Often, the process ends with death.
In September, the RSF announced that it killed 28 people smugglers in clashes along the Sudanese-Libyan border. The RSF has refused to state how many migrants were killed in the clashes, if any.
“The process of stopping the migrants and getting those who work in smuggling them happens in areas that are poorly developed,” Abdelmoneim Abu Idrees, a Sudanese analyst, told Al Jazeera.
“In those areas, it’s hard to observe what these forces are doing, especially with no organisations specialised on human rights close by.
“And even the media, they are not called until the migrants are brought close to the capital [Khartoum] and the media are told that they (the migrants) have been ‘rescued’.”
Other times, deterring migrants ends with them placed in detention centres in the eastern part of the country.

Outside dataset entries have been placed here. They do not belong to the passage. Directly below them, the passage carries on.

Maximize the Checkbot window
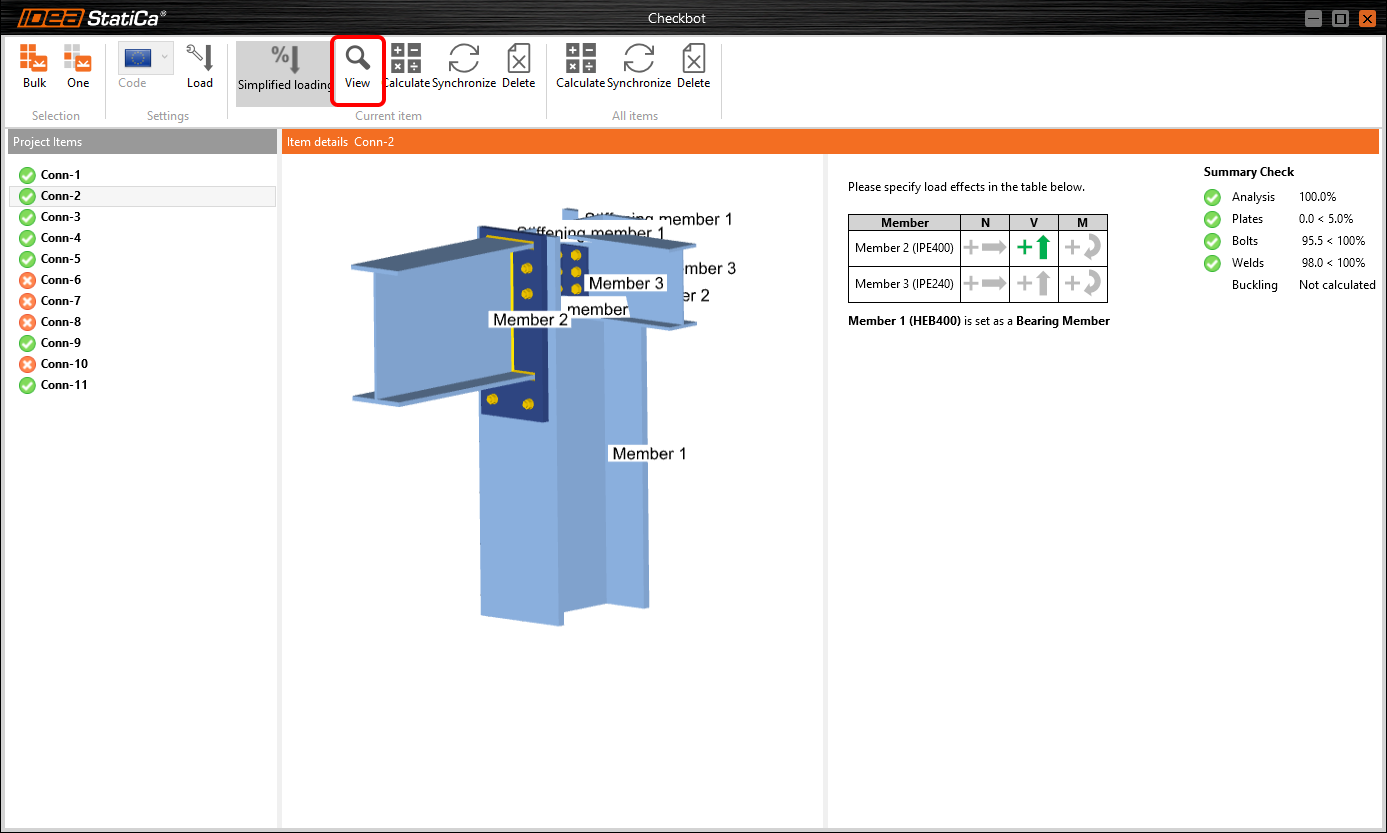 tap(1340, 19)
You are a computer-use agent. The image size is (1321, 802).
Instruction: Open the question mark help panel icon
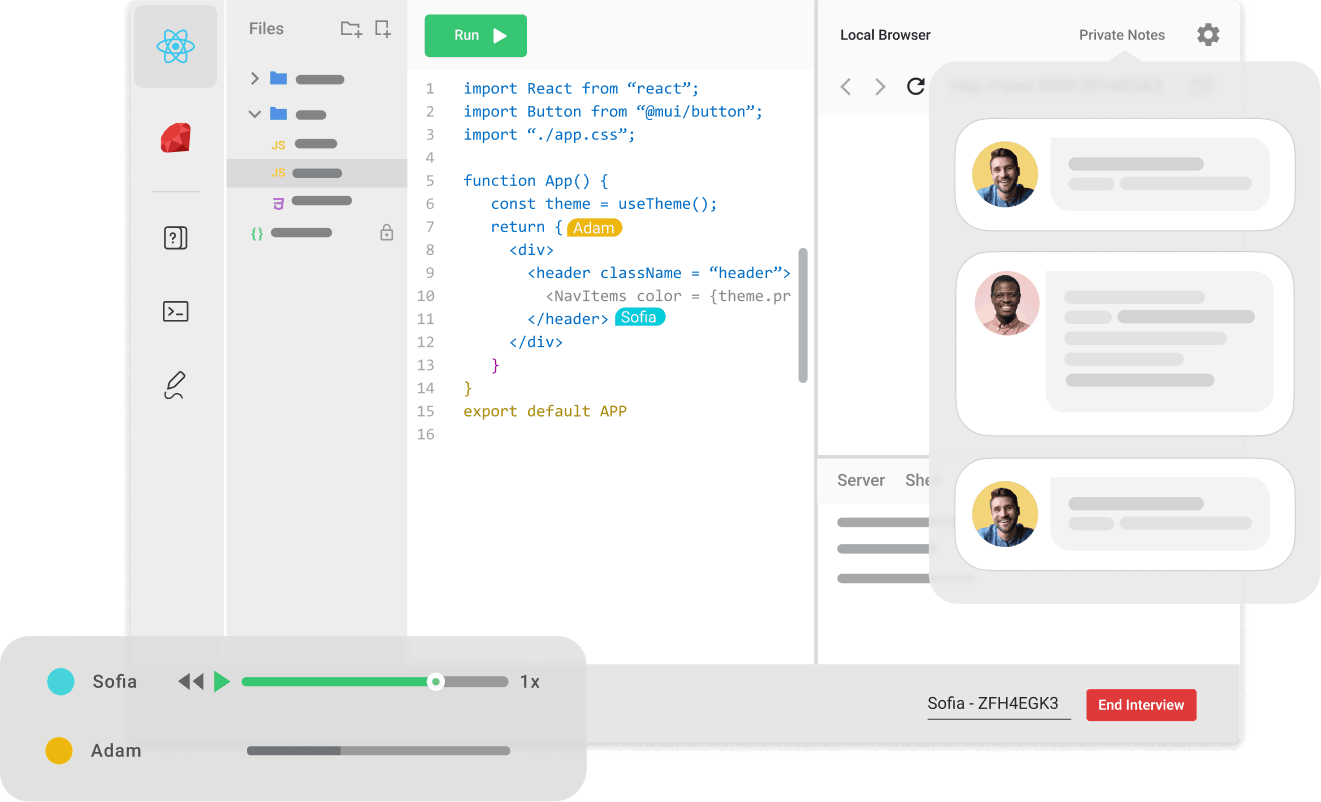click(175, 238)
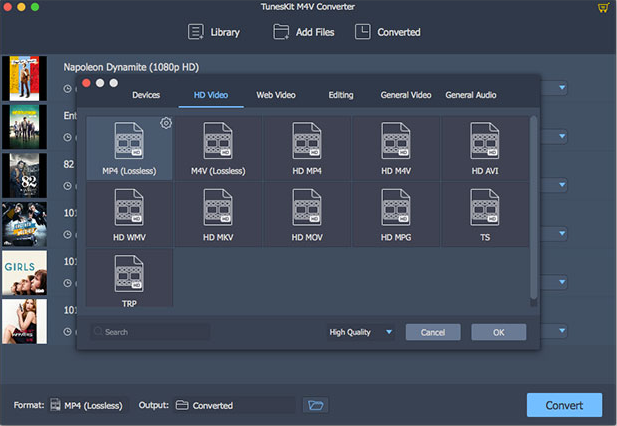This screenshot has height=426, width=617.
Task: Switch to the Web Video tab
Action: pyautogui.click(x=275, y=95)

Sometimes, the migrants are returned to their country of origin, as it happened in May 2016, when more than 1,000 Eritreans rounded up in Khartoum and the Sudanese-Libyan border were forced back to Eritrea.
Similarly, more than 100 were sent back in August and September 2017.

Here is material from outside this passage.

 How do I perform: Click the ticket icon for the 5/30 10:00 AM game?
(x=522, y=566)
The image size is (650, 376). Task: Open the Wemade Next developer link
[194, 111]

According to the UN’s refugee agency, “the forcible return of refugees to their country of origin is a serious violation of international refugee law”.
Refugees escaping Eritrea are mostly fleeing the country’s mandatory military service, which officially takes up to two years to complete, but is often extended by the government
“I don’t want to go back,” Enok Debesgne, an Eritrean migrant told Al Jazeera in a camp in Kassala, eastern Sudan.
Debesgne said his father is in prison and he left his five siblings behind with his mother to find a better life outside Africa.
“I want education. So I’ll stay until I get any help or advice from any person who helps others. Then I will be able to go further.”
In early 2017, the Sudanese parliament approved a bill recognising the RSF as special forces. They are supposed to report directly to President Omar al-Bashir, who is wanted by the International Criminal Court on charges of genocide and war crimes committed in Darfur.
“The Sudanese government says that this is an organised force and has had its bill passed in the parliament … So the government thinks it’s an organised force that can play many different roles,” Abu Idrees, the analyst, said.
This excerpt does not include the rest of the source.